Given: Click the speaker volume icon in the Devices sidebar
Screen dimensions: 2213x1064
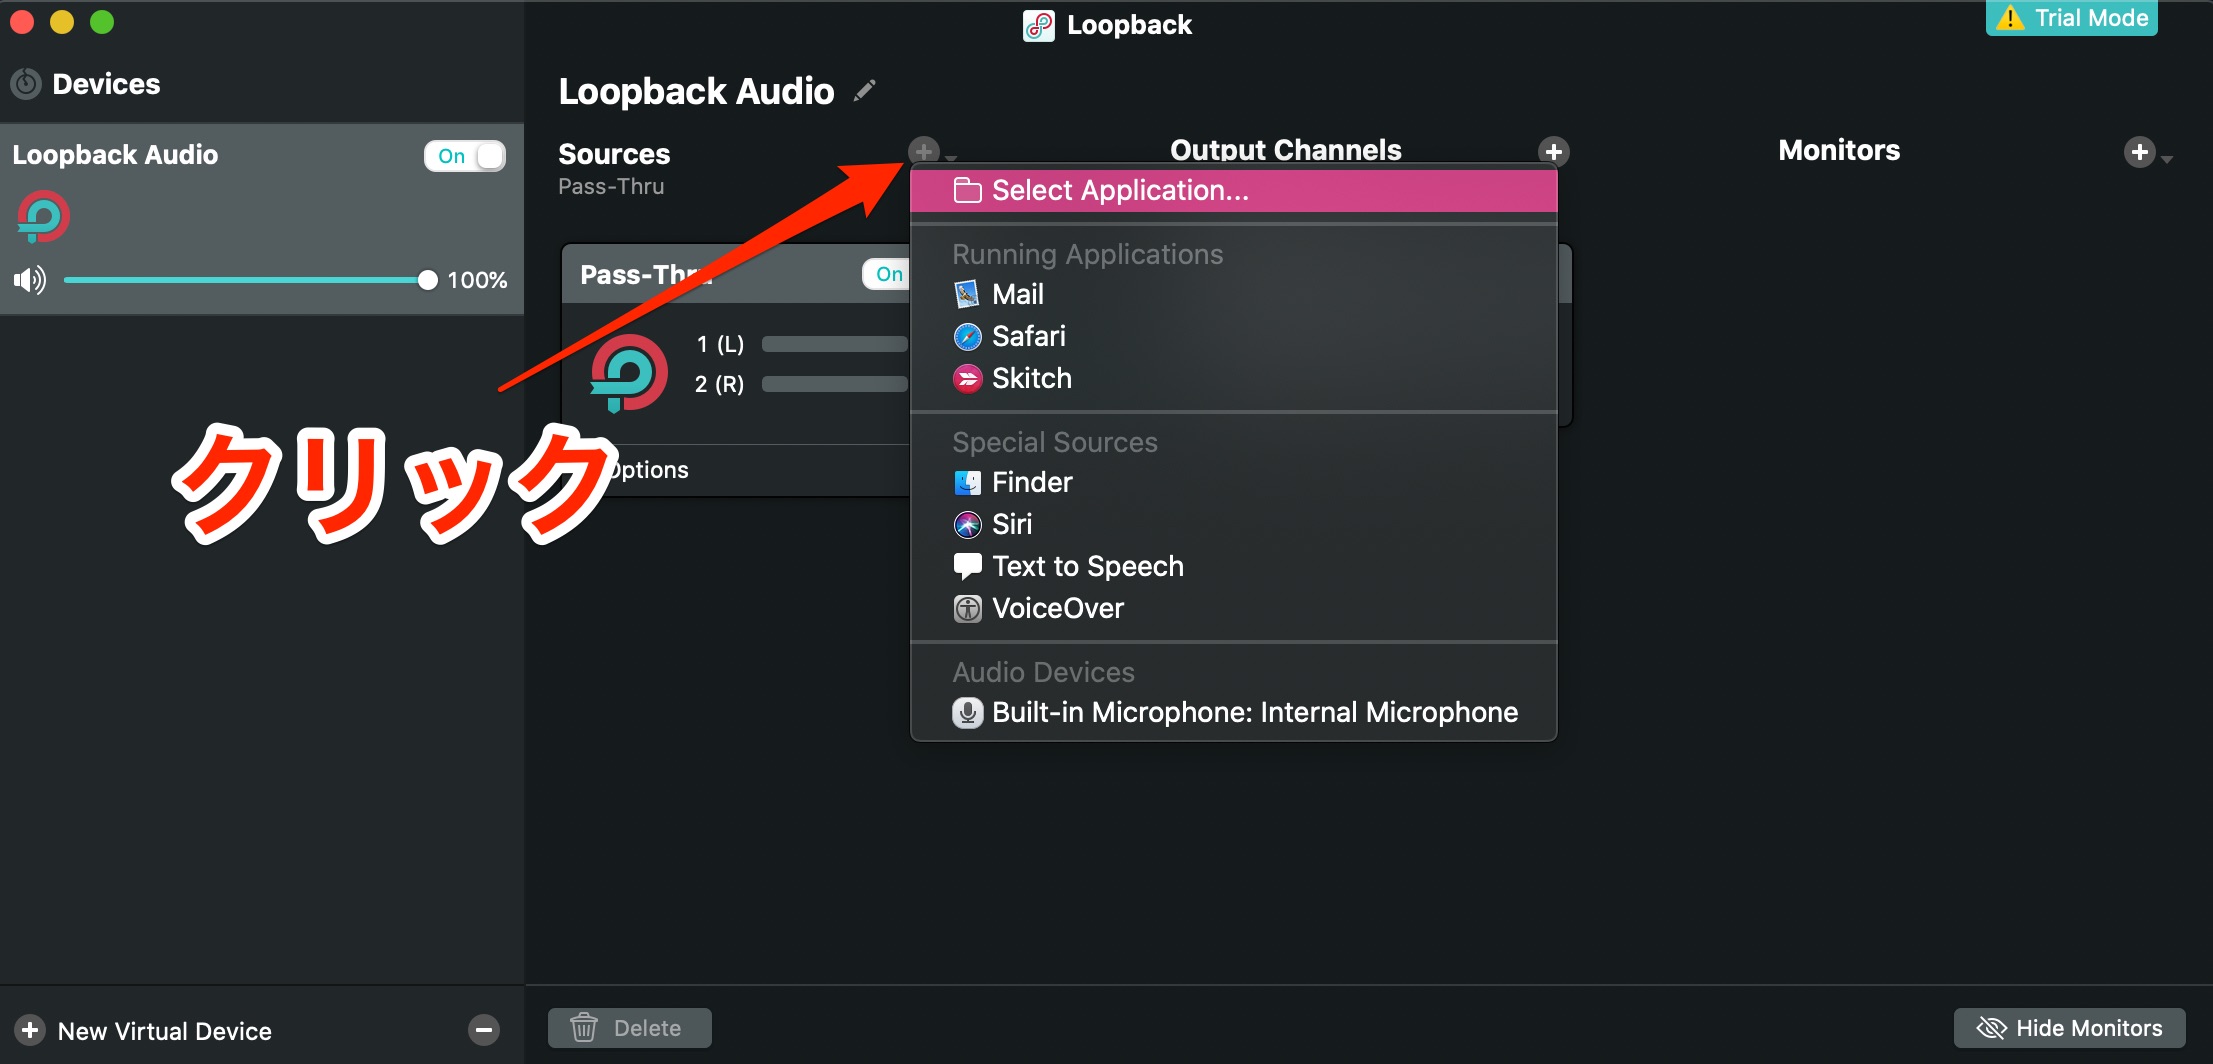Looking at the screenshot, I should tap(30, 280).
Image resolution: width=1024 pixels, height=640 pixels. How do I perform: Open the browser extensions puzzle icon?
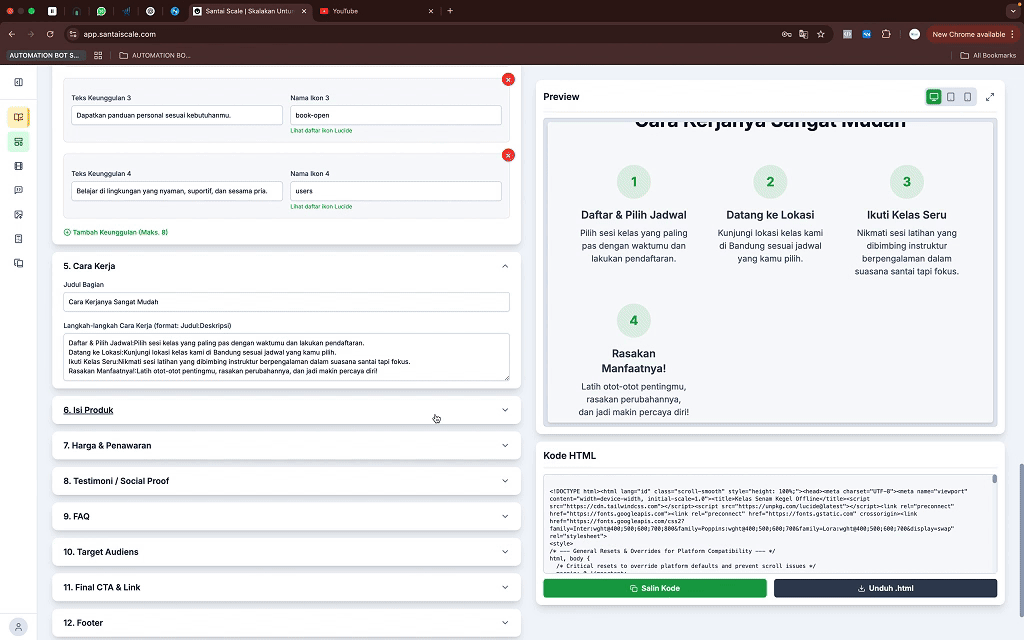(886, 34)
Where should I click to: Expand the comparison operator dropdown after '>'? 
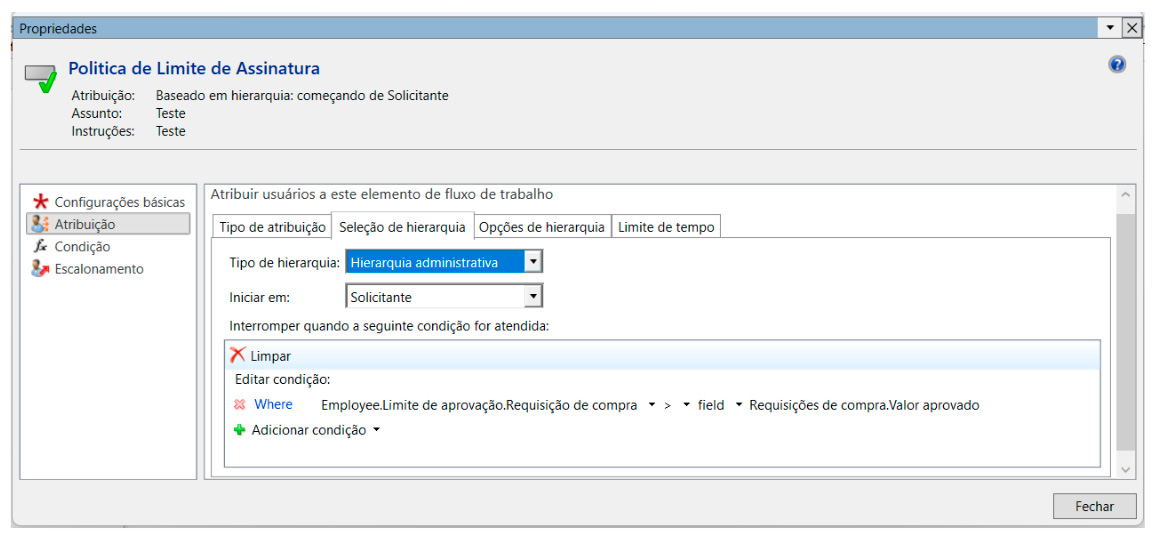tap(687, 405)
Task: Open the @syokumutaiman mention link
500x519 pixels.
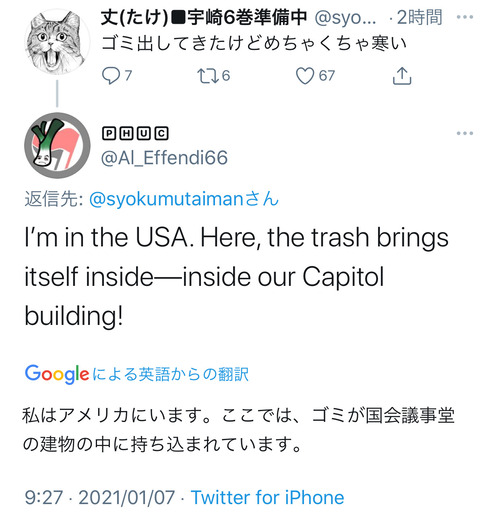Action: pyautogui.click(x=184, y=199)
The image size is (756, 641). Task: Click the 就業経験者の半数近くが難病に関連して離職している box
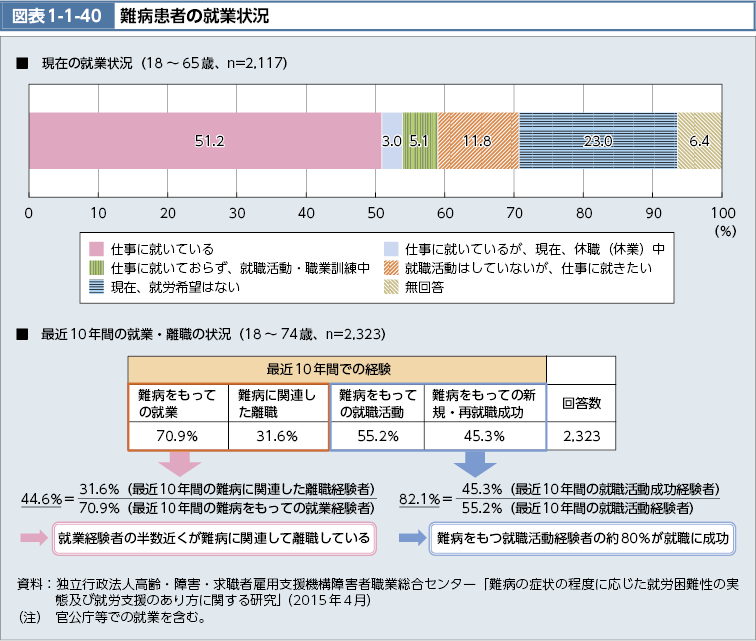(x=215, y=538)
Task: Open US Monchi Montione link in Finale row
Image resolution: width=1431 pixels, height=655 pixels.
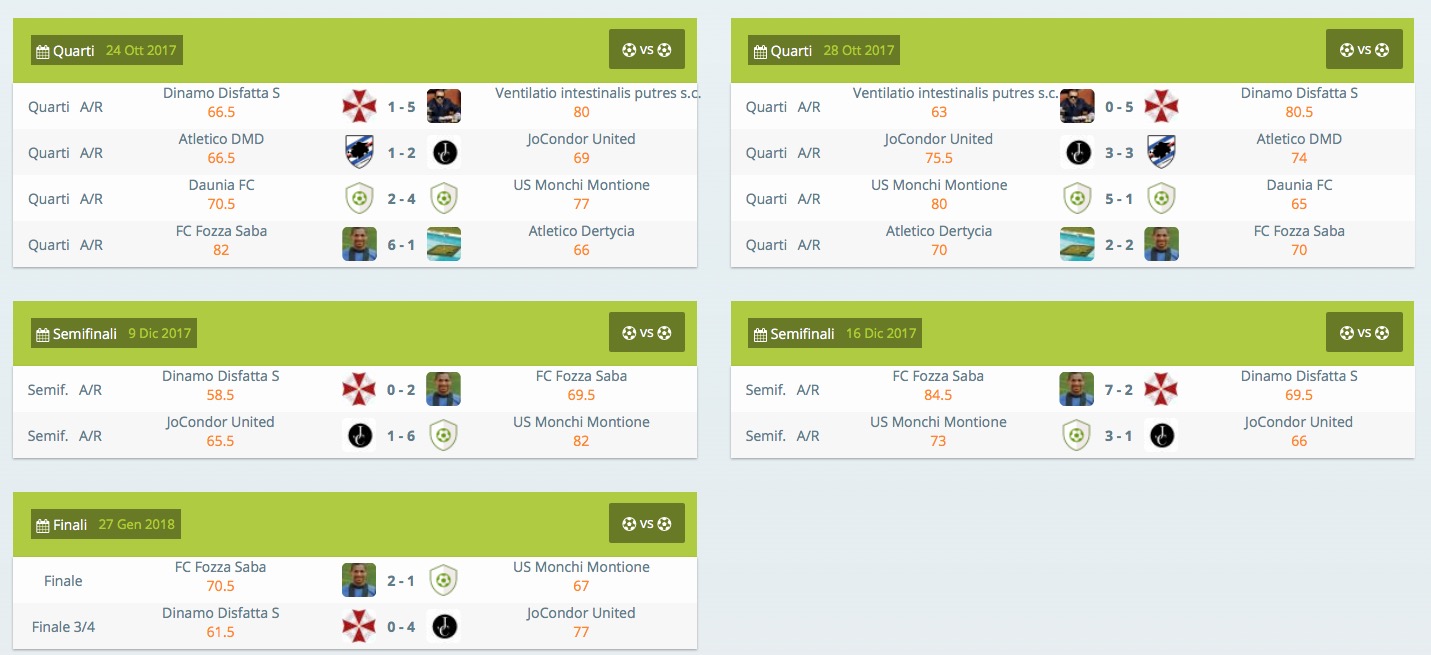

> _The task_: For the records above, output each one exactly and skip any image.

> _Result below_:
Given: Click the speaker volume icon in the Devices sidebar
Screen dimensions: 2213x1064
Looking at the screenshot, I should tap(30, 280).
Image resolution: width=1024 pixels, height=640 pixels. How do I perform: Open the browser extensions puzzle icon?
(886, 34)
Where should I click to: Expand the comparison operator dropdown after '>'? 
tap(687, 405)
Task: Open the @syokumutaiman mention link
500x519 pixels.
Action: pyautogui.click(x=184, y=199)
The image size is (756, 641). Task: Click the 就業経験者の半数近くが難病に関連して離職している box
(x=215, y=538)
Task: Open US Monchi Montione link in Finale row
Image resolution: width=1431 pixels, height=655 pixels.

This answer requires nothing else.